— Exercise instructions —
Copy out every line of these records without changing anything.

Data for locating words and elements:
— begin —

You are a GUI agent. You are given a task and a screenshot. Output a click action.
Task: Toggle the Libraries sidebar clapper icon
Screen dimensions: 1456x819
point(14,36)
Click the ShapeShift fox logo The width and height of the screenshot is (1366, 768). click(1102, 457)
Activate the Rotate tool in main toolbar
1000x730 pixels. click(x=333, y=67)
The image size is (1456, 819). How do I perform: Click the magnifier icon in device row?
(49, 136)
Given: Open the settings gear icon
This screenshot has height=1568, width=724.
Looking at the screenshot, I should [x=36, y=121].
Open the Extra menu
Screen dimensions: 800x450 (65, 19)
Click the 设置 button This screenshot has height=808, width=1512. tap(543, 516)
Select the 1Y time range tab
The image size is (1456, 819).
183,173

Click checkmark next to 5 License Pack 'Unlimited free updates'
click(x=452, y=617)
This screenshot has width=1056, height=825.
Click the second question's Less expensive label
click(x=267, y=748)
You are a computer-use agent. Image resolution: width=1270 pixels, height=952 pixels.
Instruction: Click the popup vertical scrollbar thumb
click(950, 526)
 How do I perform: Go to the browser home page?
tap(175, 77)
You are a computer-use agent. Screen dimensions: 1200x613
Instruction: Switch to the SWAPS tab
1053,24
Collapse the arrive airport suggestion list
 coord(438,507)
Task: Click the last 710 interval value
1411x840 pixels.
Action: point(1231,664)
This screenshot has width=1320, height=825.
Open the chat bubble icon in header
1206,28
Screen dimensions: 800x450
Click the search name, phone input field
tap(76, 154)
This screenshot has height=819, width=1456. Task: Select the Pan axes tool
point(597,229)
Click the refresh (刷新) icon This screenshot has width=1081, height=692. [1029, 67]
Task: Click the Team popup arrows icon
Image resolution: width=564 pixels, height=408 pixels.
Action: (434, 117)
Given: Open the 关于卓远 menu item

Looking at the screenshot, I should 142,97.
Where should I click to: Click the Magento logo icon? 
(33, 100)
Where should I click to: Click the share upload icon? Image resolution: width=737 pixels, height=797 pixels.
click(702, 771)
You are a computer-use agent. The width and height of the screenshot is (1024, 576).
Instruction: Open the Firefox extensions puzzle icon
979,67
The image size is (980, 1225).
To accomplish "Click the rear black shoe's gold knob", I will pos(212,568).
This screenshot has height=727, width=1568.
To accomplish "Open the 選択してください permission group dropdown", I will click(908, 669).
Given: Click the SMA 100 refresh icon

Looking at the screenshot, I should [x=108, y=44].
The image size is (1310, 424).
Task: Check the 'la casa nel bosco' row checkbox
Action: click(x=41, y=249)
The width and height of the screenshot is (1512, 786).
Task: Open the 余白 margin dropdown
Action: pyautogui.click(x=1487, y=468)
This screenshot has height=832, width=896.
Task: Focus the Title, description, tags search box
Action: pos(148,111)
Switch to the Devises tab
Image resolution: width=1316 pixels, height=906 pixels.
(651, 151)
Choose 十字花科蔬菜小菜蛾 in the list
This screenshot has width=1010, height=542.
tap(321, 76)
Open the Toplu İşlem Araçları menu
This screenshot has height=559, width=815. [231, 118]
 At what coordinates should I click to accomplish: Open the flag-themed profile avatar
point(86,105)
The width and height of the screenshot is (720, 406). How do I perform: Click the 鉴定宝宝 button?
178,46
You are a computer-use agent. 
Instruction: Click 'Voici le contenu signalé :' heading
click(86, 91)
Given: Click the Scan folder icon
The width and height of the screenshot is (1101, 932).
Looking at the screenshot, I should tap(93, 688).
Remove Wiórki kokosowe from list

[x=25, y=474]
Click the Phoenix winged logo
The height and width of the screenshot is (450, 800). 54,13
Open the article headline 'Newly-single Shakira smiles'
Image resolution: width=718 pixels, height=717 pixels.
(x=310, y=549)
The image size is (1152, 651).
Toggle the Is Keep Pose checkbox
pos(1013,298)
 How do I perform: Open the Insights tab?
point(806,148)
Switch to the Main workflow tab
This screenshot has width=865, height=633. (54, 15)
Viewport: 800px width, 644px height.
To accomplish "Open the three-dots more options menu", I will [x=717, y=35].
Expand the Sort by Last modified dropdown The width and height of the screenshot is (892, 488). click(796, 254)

— end —

— Task answer —
You are a GUI agent. You are given a task and a screenshot. Output a click action.
Task: Toggle the Libraries sidebar clapper icon
Screen dimensions: 1456x819
point(14,36)
Click the ShapeShift fox logo The width and height of the screenshot is (1366, 768). click(1102, 457)
Activate the Rotate tool in main toolbar
1000x730 pixels. click(x=333, y=67)
The image size is (1456, 819). How do I perform: Click the magnifier icon in device row?
(49, 136)
Given: Open the settings gear icon
This screenshot has height=1568, width=724.
Looking at the screenshot, I should [x=36, y=121].
Open the Extra menu
Screen dimensions: 800x450 (65, 19)
Click the 设置 button This screenshot has height=808, width=1512. tap(543, 516)
Select the 1Y time range tab
The image size is (1456, 819).
183,173

Click checkmark next to 5 License Pack 'Unlimited free updates'
click(x=452, y=617)
This screenshot has width=1056, height=825.
Click the second question's Less expensive label
click(x=267, y=748)
You are a computer-use agent. Image resolution: width=1270 pixels, height=952 pixels.
Instruction: Click the popup vertical scrollbar thumb
click(950, 526)
 How do I perform: Go to the browser home page?
tap(175, 77)
You are a computer-use agent. Screen dimensions: 1200x613
Instruction: Switch to the SWAPS tab
1053,24
Collapse the arrive airport suggestion list
 coord(438,507)
Task: Click the last 710 interval value
1411x840 pixels.
Action: point(1231,664)
This screenshot has width=1320, height=825.
Open the chat bubble icon in header
1206,28
Screen dimensions: 800x450
Click the search name, phone input field
tap(76, 154)
This screenshot has height=819, width=1456. Task: Select the Pan axes tool
point(597,229)
Click the refresh (刷新) icon This screenshot has width=1081, height=692. [1029, 67]
Task: Click the Team popup arrows icon
Image resolution: width=564 pixels, height=408 pixels.
Action: (434, 117)
Given: Open the 关于卓远 menu item

Looking at the screenshot, I should 142,97.
Where should I click to: Click the Magento logo icon? 
(33, 100)
Where should I click to: Click the share upload icon? Image resolution: width=737 pixels, height=797 pixels.
click(702, 771)
You are a computer-use agent. The width and height of the screenshot is (1024, 576).
Instruction: Open the Firefox extensions puzzle icon
979,67
The image size is (980, 1225).
To accomplish "Click the rear black shoe's gold knob", I will pos(212,568).
This screenshot has height=727, width=1568.
To accomplish "Open the 選択してください permission group dropdown", I will click(908, 669).
Given: Click the SMA 100 refresh icon

Looking at the screenshot, I should [x=108, y=44].
The image size is (1310, 424).
Task: Check the 'la casa nel bosco' row checkbox
Action: click(x=41, y=249)
The width and height of the screenshot is (1512, 786).
Task: Open the 余白 margin dropdown
Action: pyautogui.click(x=1487, y=468)
This screenshot has height=832, width=896.
Task: Focus the Title, description, tags search box
Action: pos(148,111)
Switch to the Devises tab
Image resolution: width=1316 pixels, height=906 pixels.
(651, 151)
Choose 十字花科蔬菜小菜蛾 in the list
This screenshot has width=1010, height=542.
tap(321, 76)
Open the Toplu İşlem Araçları menu
This screenshot has height=559, width=815. [231, 118]
 At what coordinates should I click to accomplish: Open the flag-themed profile avatar
point(86,105)
The width and height of the screenshot is (720, 406). How do I perform: Click the 鉴定宝宝 button?
178,46
You are a computer-use agent. 
Instruction: Click 'Voici le contenu signalé :' heading
click(86, 91)
Given: Click the Scan folder icon
The width and height of the screenshot is (1101, 932).
Looking at the screenshot, I should tap(93, 688).
Remove Wiórki kokosowe from list

[x=25, y=474]
Click the Phoenix winged logo
The height and width of the screenshot is (450, 800). 54,13
Open the article headline 'Newly-single Shakira smiles'
Image resolution: width=718 pixels, height=717 pixels.
(x=310, y=549)
The image size is (1152, 651).
Toggle the Is Keep Pose checkbox
pos(1013,298)
 How do I perform: Open the Insights tab?
point(806,148)
Switch to the Main workflow tab
This screenshot has width=865, height=633. (54, 15)
Viewport: 800px width, 644px height.
To accomplish "Open the three-dots more options menu", I will [x=717, y=35].
Expand the Sort by Last modified dropdown The width and height of the screenshot is (892, 488). click(796, 254)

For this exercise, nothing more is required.